Objectives:
1: In the blog post below, rewrite the paragraph beginning "Then there is Olympic College Professor Koi Tirima" in a shorter form that keeps its main facts.
2: Copy out the part of the blog post below between "So here it is, priceless" and "Show – an ascot.", inclusive.

Text passage:

=-=-=

Monthly Archives: May 2008

The Weight Of The World

Photo: AP
Story: New York Times

Two global tragedies within the last six months show that Bremerton has become a true crossroads of the world.

And Olympic College is the nexus.

Consider this: a story about two students at Olympic College, Yan “Leo” Qian, 20, and Li Min Jing, 19, both from the Sichuan Province in China. Thousands of miles from home, they are trying to keep their minds on classes while their friends, families and neighbors are still trying to locate people missing since the ground shook and tried to reduce their cities to rubble.

Then there is Olympic College Professor Koi Tirima, a native of Kenya, who was visiting her home when the contested elections of December brought tribal violence and a breakdown of democratic institutions. While her friends, family and neighbors were hiding from mobs or trying to get their democracy back on the tracks, Tirima was trying to keep her mind on teaching English to Kitsap County residents.

I guess it’s true, there are people in Bremerton who have the weight of the world on their shoulders.

Don’t Be Afraid, It’s Only Art

The Living Statue Lives
The artwork gracing the patio in front of the new police station will officially be dedicated May 22 from 3 p.m. to 4 p.m.

The police station, known as the Art Morken Law Enforcement Building, is the first city building to receive money for public art.

Read the Sun’s story about the pieces here.


Now, I’d like to slow things down a bit and present you, dear Bremerton Beat reader, with a few helpful bits of advice for dealing with creative artistic types. You’ve probably been operating under the assumption that personal hygiene, respect and good manners are all that you need to make your mark among the ivory tower elites that rule America’s cultural landscape with a macramé fist. And you are incorrect.

So here it is, priceless excerpts from Andy’s Handy Dandy Guide to Manners and Mannerisms for the Artistically Disinclined.

-Attending a jazz concert, a gallery opening or experimental theater can cause some anxiety in people who make their living by producing useful things for society. First, keep in mind that artistic people are deep thinkers, very progressive. They will immediately judge you by your appearance.

So don’t forget these essential items for these high society events:

Jazz concert – a monocle

Poetry reading – a cigarette holder

Elvis Impersonator at the RV Show – an ascot.

-If you are at an art gallery and are confronted by an artist, try to make yourself as big as possible by crowding close together with your spouse/partner/siamese twin, raising your arms above your head and making grunting, rooting noises. Don’t look them directly in the eye, as artists can become aggressive when confronted by sincerity. If asked an open ended question while viewing a painting, respond only in these two approved ways:
1) “I like it”
2) “It’s good.”

-Here’s a tip for talking about art: if you refuse to admit that you don’t get it, everyone else will think that you do get it and they will begin to question their own intelligence. The trick is to admit nothing. Suspicious? Think this will never work? OK, smart guy, answer me this: why do you think “No Country For Old Men” won Best Picture?

-Often gallery openings serve free wine. They do this so other artists will show up. Don’t be afraid to overindulge.

You’re saying: OK, Andy, you’ve given me these tips, but what about on the ground, in real time, when the rubber meets the road, what do I do then, huh? What do I do when an amateur novelist is bashing the corporate media and I’m afraid the living statue in the corner is actually a homicidal statue?

First, don’t panic. Artistic types can smell fear (through the patchouli haze).

=-=-=

Given information:
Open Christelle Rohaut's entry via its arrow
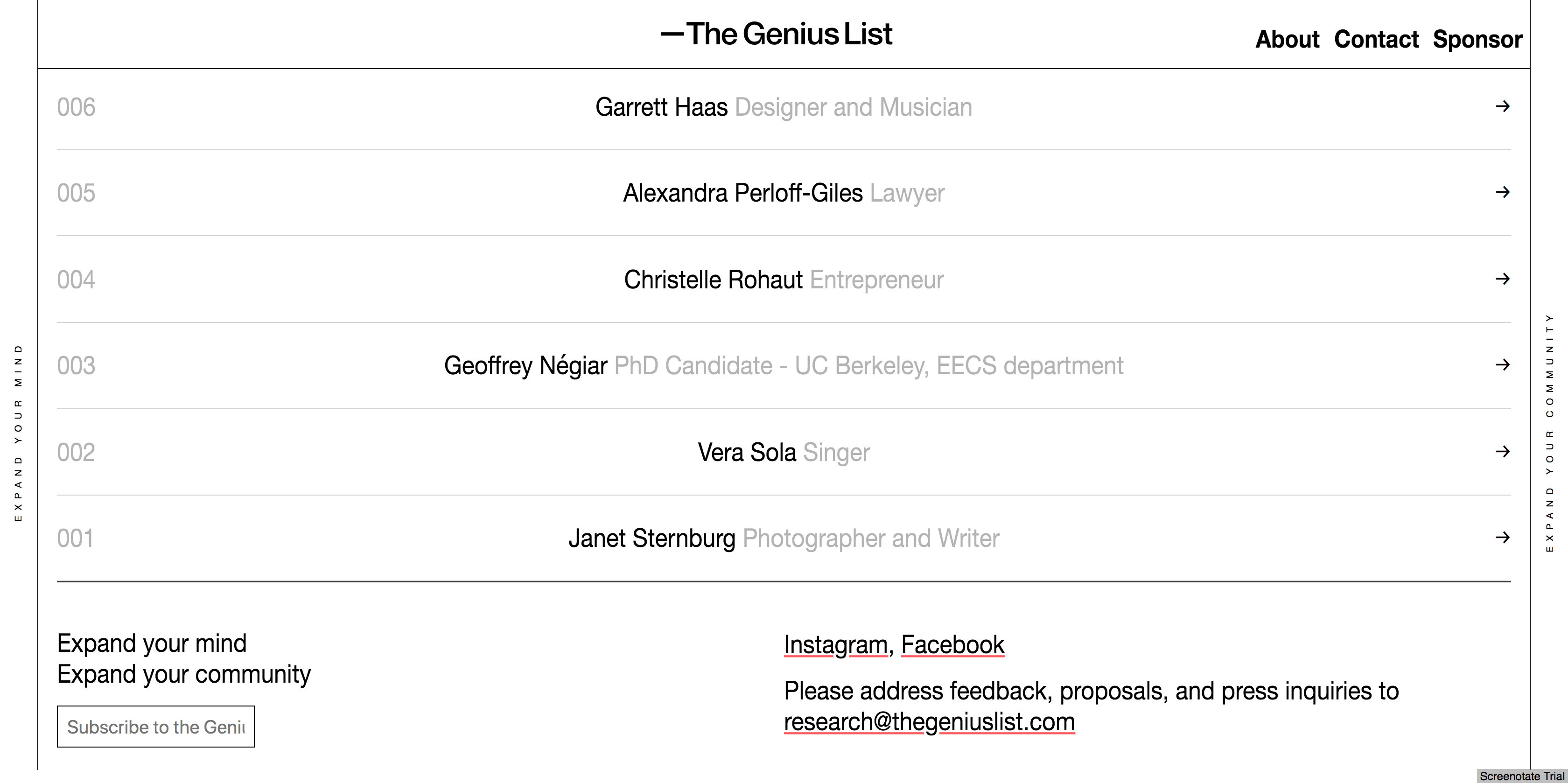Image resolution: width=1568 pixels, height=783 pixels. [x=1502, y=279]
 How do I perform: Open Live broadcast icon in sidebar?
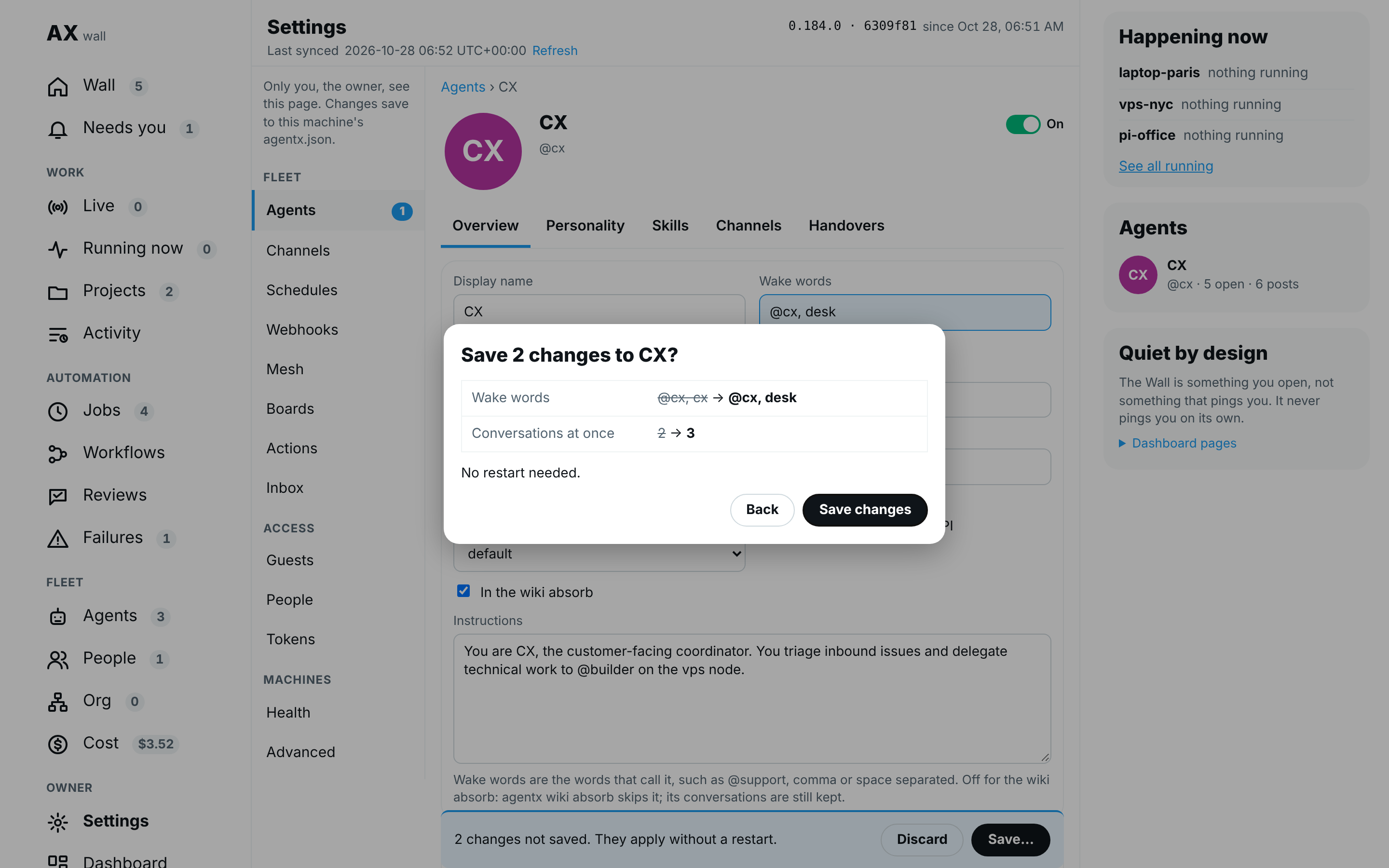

=-=-=

Results in order:
1: Olympic College Professor Koi Tirima, a Kenyan native, was visiting home when December's contested elections set off tribal violence and a collapse of democratic institutions. As her friends, family and neighbors hid from mobs or worked to restore their democracy, she tried to stay focused on teaching English to Kitsap County residents.

2:
So here it is, priceless excerpts from Andy’s Handy Dandy Guide to Manners and Mannerisms for the Artistically Disinclined.

-Attending a jazz concert, a gallery opening or experimental theater can cause some anxiety in people who make their living by producing useful things for society. First, keep in mind that artistic people are deep thinkers, very progressive. They will immediately judge you by your appearance.

So don’t forget these essential items for these high society events:

Jazz concert – a monocle

Poetry reading – a cigarette holder

Elvis Impersonator at the RV Show – an ascot.